1881-82 (collected 1883) / Audiobook / 282 pages / UK
***
Nicely paced until they get to the island and it shifts from wide-eyed adventure to depressing action and the tedious fallout. It wasn't as fun as I'd always assumed, the Muppet version's better.
John W. Campbell, Islands of Space
1931 (revised 1957) / Audiobook / 224 pages / USA
***
I don't know if these vintage sci-fi writers were following received wisdom that you had to focus on either plot or character at the expense of the other, or if that's just how it tended to come out. In its lengthy descriptions of future tech and exploration of slightly-differentiated new worlds and inferior civilisations, this is squarely in the former camp, with occasional moments of wonder.
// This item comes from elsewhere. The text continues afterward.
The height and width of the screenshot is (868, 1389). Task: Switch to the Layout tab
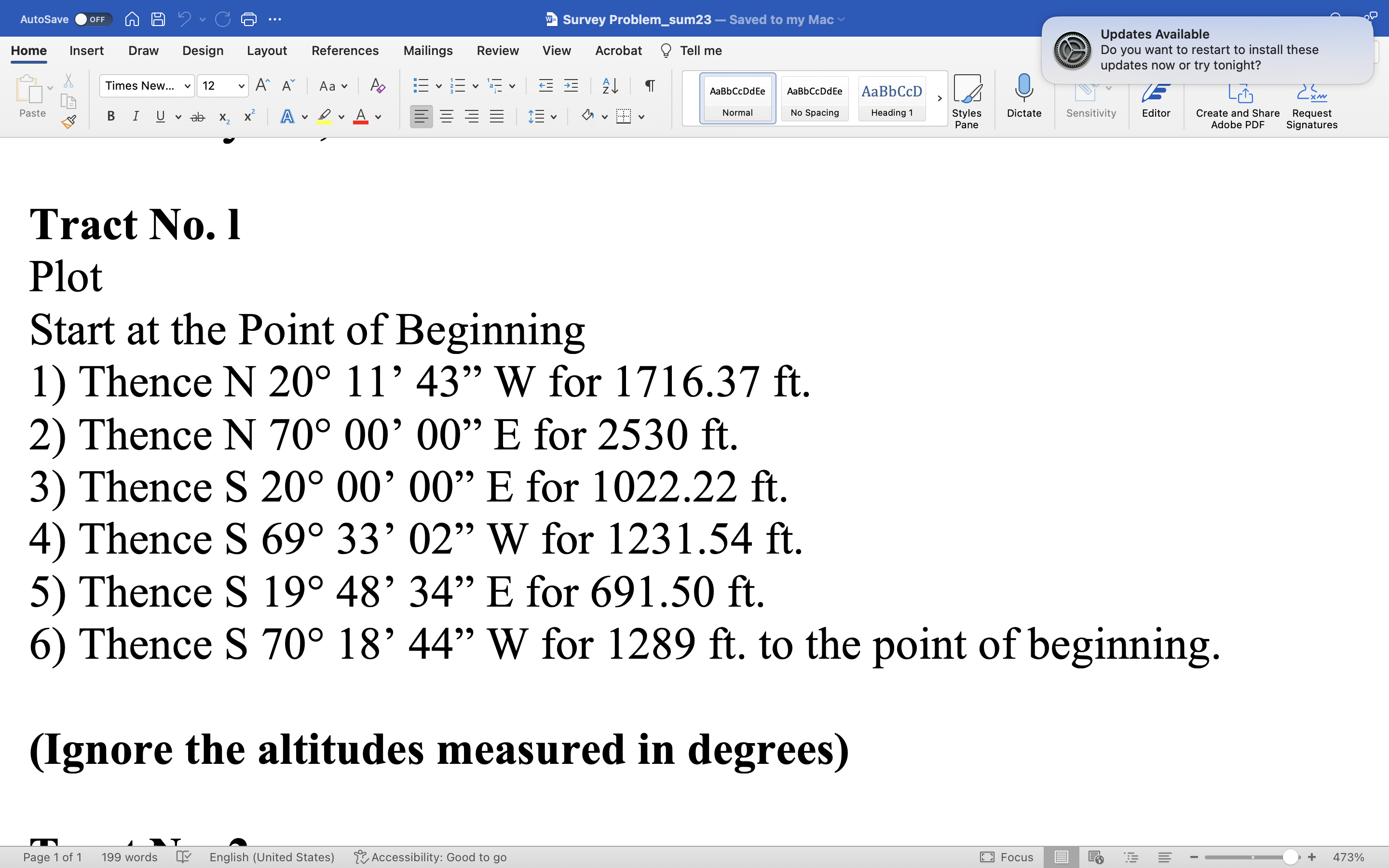click(x=266, y=51)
Sometimes travel's about the places, not the people.
Mo Hayder, Pig Island
2006 / Audiobook / 352 pages / UK
****
Starting out as your basic but morbidly fun marauding monster investigation/debunking, this becomes more interesting when the mystery's seemingly solved before the halfway point and the horror gives way to sympathetic drama. For long enough that you let your guard down.
Nikki Stafford, Finding Lost: Season Five – The Unofficial Guide
2009 / Ebook / 279 pages / USA
****
As exhaustive a guide as the show's most self-absorbed year requires, also going satisfyingly extracurricular to cover the promotional games, fan theories of the time and the significance of books and other works name-dropped. Bursting with enthusiasm, but not to the point of overlooking distracting continuity errors and bad wigs.
Bill Bryson, The Road to Little Dribbling: More Notes from a Small Island
2015 / Audiobook / 400 pages / USA
**
Twenty years on, the veteran travel writer tours Britain again, but mainly moans about the internet, the young people today and other random targets and gets into pointless arguments with proprietors and other locals. Maybe this is what reading my travel blog was like.